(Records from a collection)
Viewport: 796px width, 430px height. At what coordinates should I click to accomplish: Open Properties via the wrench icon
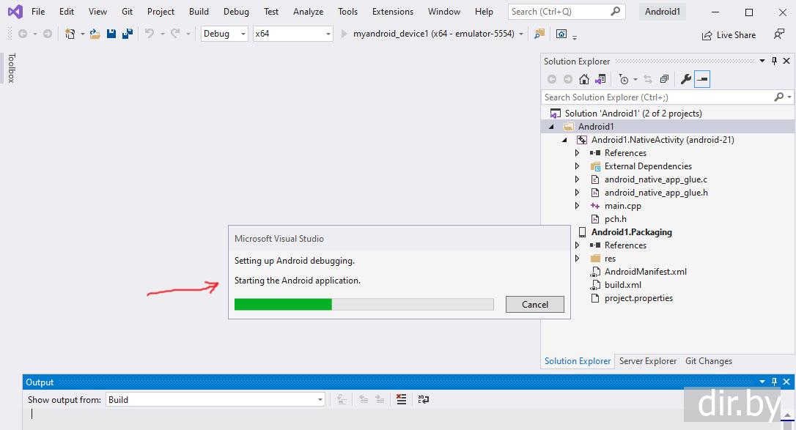686,79
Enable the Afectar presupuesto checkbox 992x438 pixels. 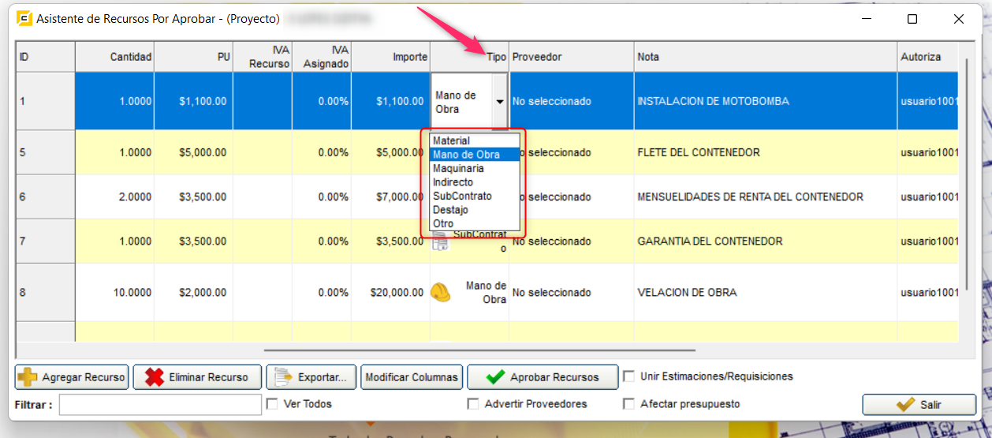628,404
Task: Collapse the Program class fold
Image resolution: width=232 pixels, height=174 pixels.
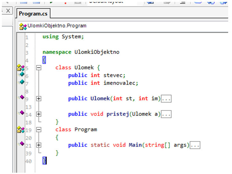Action: [x=39, y=130]
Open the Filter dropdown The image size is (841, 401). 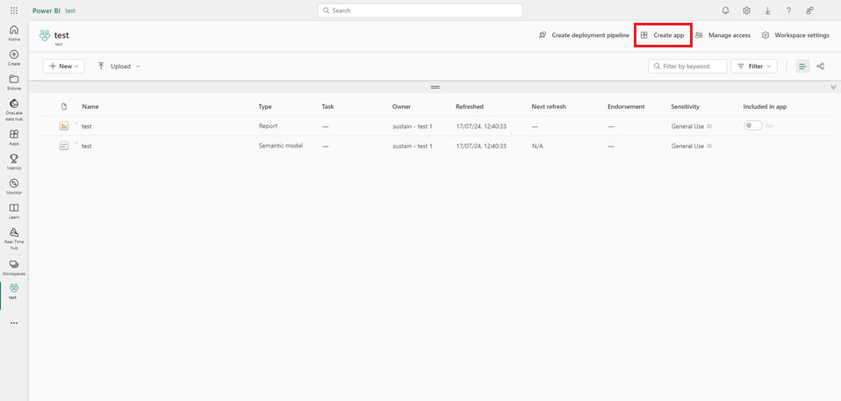(x=754, y=66)
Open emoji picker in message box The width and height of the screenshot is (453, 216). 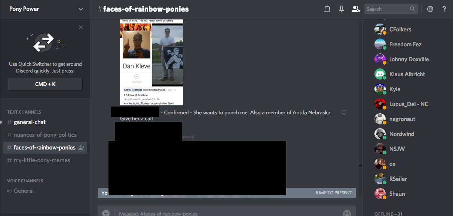click(347, 213)
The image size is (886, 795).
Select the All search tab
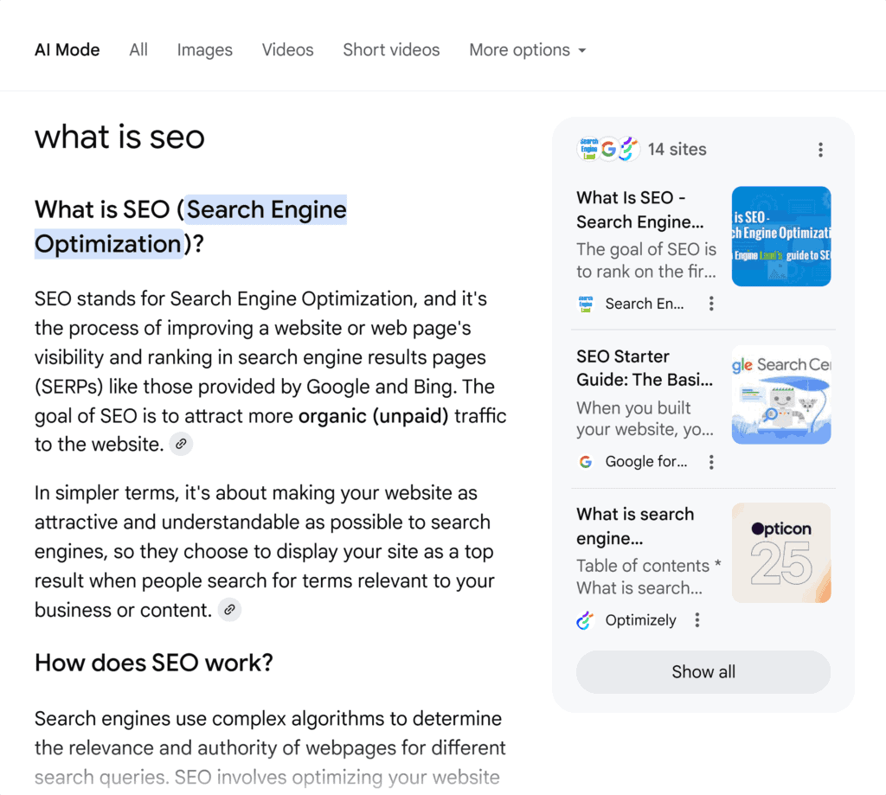(138, 50)
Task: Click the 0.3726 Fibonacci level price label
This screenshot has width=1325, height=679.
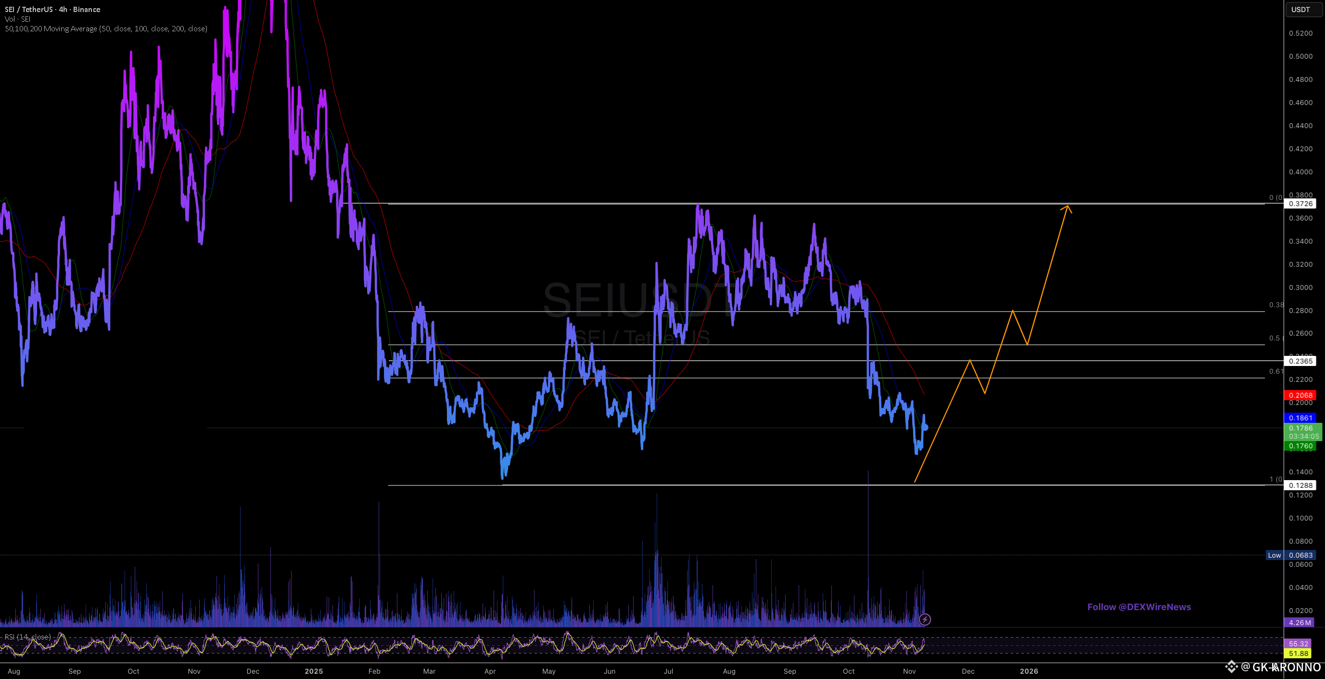Action: coord(1300,204)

(What you need to do)
Collect every line of the records above that contains the string "Task", and reproduce each of those lines in full.

(Written answer)
Task: Collapse the Program class fold
Task: Click the 0.3726 Fibonacci level price label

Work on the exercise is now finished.